* [Your instructions] Rewrite the lines below, putting "Display size" in place of every "Viewport" and keeping everything else the same.
◆ ◆ ◆ ◆ ◆
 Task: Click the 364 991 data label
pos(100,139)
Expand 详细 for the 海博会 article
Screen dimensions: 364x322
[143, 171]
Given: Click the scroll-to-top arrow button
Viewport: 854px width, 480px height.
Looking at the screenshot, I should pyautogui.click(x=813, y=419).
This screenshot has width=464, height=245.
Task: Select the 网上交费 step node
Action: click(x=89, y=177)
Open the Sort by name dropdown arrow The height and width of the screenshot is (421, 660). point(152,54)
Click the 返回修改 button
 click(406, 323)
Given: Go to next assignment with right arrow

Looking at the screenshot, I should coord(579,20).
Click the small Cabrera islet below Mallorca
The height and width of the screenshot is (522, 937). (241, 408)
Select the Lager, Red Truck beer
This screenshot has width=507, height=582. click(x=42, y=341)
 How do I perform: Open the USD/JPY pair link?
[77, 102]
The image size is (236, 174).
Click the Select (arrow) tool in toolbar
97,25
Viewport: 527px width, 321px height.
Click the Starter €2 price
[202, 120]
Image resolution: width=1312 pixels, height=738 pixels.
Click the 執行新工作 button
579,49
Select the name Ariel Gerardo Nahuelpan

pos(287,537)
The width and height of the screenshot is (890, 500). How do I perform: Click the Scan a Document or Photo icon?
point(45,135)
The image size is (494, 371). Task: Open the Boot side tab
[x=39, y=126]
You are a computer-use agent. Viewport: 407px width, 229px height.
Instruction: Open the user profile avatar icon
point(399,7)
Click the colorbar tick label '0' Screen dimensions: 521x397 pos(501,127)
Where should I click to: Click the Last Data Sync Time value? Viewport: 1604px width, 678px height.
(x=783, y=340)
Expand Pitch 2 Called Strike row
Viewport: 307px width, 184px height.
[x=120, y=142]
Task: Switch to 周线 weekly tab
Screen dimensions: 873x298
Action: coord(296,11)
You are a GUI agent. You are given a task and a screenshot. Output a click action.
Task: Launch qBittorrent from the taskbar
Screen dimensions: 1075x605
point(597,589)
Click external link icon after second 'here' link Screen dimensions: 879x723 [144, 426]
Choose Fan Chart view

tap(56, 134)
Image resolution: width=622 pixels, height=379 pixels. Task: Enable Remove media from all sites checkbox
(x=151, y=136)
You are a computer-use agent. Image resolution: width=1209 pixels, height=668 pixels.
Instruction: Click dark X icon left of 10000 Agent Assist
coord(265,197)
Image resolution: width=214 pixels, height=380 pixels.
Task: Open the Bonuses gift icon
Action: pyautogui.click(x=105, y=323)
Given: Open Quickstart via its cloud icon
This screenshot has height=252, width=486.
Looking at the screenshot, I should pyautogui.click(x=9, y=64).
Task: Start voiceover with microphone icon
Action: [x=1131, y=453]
◆ ◆ ◆ ◆ ◆
* [Problem solution]
 Task: Click the 364 991 data label
pos(100,139)
Expand 详细 for the 海博会 article
Screen dimensions: 364x322
[143, 171]
Given: Click the scroll-to-top arrow button
Display size: 854px width, 480px height.
Looking at the screenshot, I should pyautogui.click(x=813, y=419).
This screenshot has width=464, height=245.
Task: Select the 网上交费 step node
Action: click(x=89, y=177)
Open the Sort by name dropdown arrow The height and width of the screenshot is (421, 660). point(152,54)
Click the 返回修改 button
 click(406, 323)
Given: Go to next assignment with right arrow

Looking at the screenshot, I should coord(579,20).
Click the small Cabrera islet below Mallorca
The height and width of the screenshot is (522, 937). (241, 408)
Select the Lager, Red Truck beer
This screenshot has width=507, height=582. click(x=42, y=341)
 How do I perform: Open the USD/JPY pair link?
[77, 102]
The image size is (236, 174).
Click the Select (arrow) tool in toolbar
97,25
Display size: 527px width, 321px height.
Click the Starter €2 price
[202, 120]
Image resolution: width=1312 pixels, height=738 pixels.
Click the 執行新工作 button
579,49
Select the name Ariel Gerardo Nahuelpan

pos(287,537)
The width and height of the screenshot is (890, 500). How do I perform: Click the Scan a Document or Photo icon?
point(45,135)
The image size is (494, 371). Task: Open the Boot side tab
[x=39, y=126]
You are a computer-use agent. Display size: 407px width, 229px height.
Instruction: Open the user profile avatar icon
point(399,7)
Click the colorbar tick label '0' Screen dimensions: 521x397 pos(501,127)
Where should I click to: Click the Last Data Sync Time value? Display size: 1604px width, 678px height.
(x=783, y=340)
Expand Pitch 2 Called Strike row
Display size: 307px width, 184px height.
[x=120, y=142]
Task: Switch to 周线 weekly tab
Screen dimensions: 873x298
Action: coord(296,11)
You are a GUI agent. You are given a task and a screenshot. Output a click action.
Task: Launch qBittorrent from the taskbar
Screen dimensions: 1075x605
point(597,589)
Click external link icon after second 'here' link Screen dimensions: 879x723 [144, 426]
Choose Fan Chart view

tap(56, 134)
Image resolution: width=622 pixels, height=379 pixels. Task: Enable Remove media from all sites checkbox
(x=151, y=136)
You are a computer-use agent. Image resolution: width=1209 pixels, height=668 pixels.
Instruction: Click dark X icon left of 10000 Agent Assist
coord(265,197)
Image resolution: width=214 pixels, height=380 pixels.
Task: Open the Bonuses gift icon
Action: pyautogui.click(x=105, y=323)
Given: Open Quickstart via its cloud icon
This screenshot has height=252, width=486.
Looking at the screenshot, I should pyautogui.click(x=9, y=64).
Task: Start voiceover with microphone icon
Action: [x=1131, y=453]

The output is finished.